## 抜粋
<<<<

2014年2月17日より始まった、2013年分の確定申告。業務ソフト「弥生シリーズ」を提供する弥生によれば、記帳・帳簿等の保存制度の対象者が拡大され、新たに約150万人の白色申告の者が記帳・帳簿等の保存が義務付けられることから、例年になく白色申告と青色申告といった確定申告方法に注目が集まっているという。
それでは、青色申告者と白色申告者のイメージと実際のギャップはどうなのか?弥生が2月4に発表した「個人事業者の確定申告に関する調査」と、続く3月7日に発表した「個人事業者の確定申告に関する調査 第2弾」を見てみよう。第1回は、「税務調査と記帳の実態」だ。
1割が税務調査を受けた経験あり。青色申告のほうが白色申告より経験率が高い
確定申告者が気になることのひとつに、行政機関が納税者の申告内容を帳簿などで確認し、誤りがあれば是正などを求める「税務調査」。実際にはどの位の確定申告者に対してこの税務調査が実施されているのかを調査したところ、「青色申告」が15%で「白色申告」が7%と、白色申告者は青色申告者の半分未満だった。

>>>>

## 表示データ
<<<<

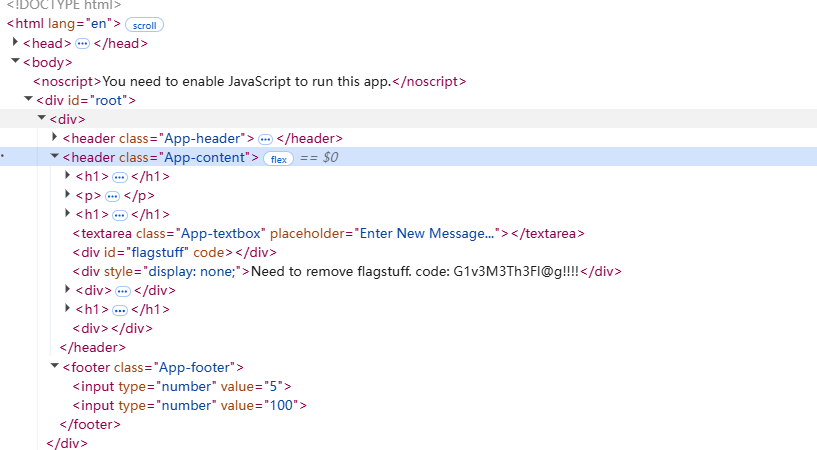Click the ellipsis badge in App-header row
This screenshot has height=450, width=817.
265,139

>>>>

## 要件 1
確定申告の記事のうち、「2014年2月17日より始ま」を含む語句で始まり「弾」を見てみよう。第1回は、「税務調査と記帳の実態」だ。」で終わる部分を、「個人事業者」を「個人事業主」に差し替えて示してください。
## 要件 2
確定申告の記事を、本文が終わったところから書き進める。

## 結果 1
2014年2月17日より始まった、2013年分の確定申告。業務ソフト「弥生シリーズ」を提供する弥生によれば、記帳・帳簿等の保存制度の対象者が拡大され、新たに約150万人の白色申告の者が記帳・帳簿等の保存が義務付けられることから、例年になく白色申告と青色申告といった確定申告方法に注目が集まっているという。
それでは、青色申告者と白色申告者のイメージと実際のギャップはどうなのか?弥生が2月4に発表した「個人事業主の確定申告に関する調査」と、続く3月7日に発表した「個人事業主の確定申告に関する調査 第2弾」を見てみよう。第1回は、「税務調査と記帳の実態」だ。

## 結果 2
いずれの申告方法をとっても、税務調査はおおむね1割程度に実施されている事になる。なお、国税庁の発表では、税務調査を受けるのは、法人4.3%、個人1.4%(平成23年分)とのことだ。
白色申告者の4人に1人は、自宅を仕事場にしていても、家賃や光熱費を経費にできる「家事按分」を行っておらず、うまく節税できていない
税務調査では、帳簿や領収書など確定申告作成の基となるデータが調査の対象となる。中でも、経費、特に自宅で仕事をした場合、使用した分だけ家賃や光熱費を経費として計上できる「家事按分」については、申告者が自分で設定することから、根拠となるデータが必要に。では実際、青色申告者と白色申告者は家事按分をどのように計上しているか。
まず、青色申告者は「別に仕事場がある(家事按分の必要がない)」(23%)、「使用面積で決める」(21%)が1位、2位となった。一方、白色申告者は「自宅を仕事場として兼用しているが、経費計上していない」(28%)が1位に。なお、青色申告の場合でも2割弱が「経費計上していない」という結果となり、家事按分を活用した節税をうまくできていない現状がうかがえるという。
白色申告者は、半数がなんらかの記帳をおこなっているものの、記帳をしていない人も約16%いる
帳簿の付け方について、具体的にどのような方法で記録しているかについて調査をしたところ、青色申告者は「市販のパソコンソフトを利用」(30%)、白色申告者は、「エクセルなどの表計算ソフトに入力」(31%)、「ノート等に独自の形式で手書き」(25%)が上位となった。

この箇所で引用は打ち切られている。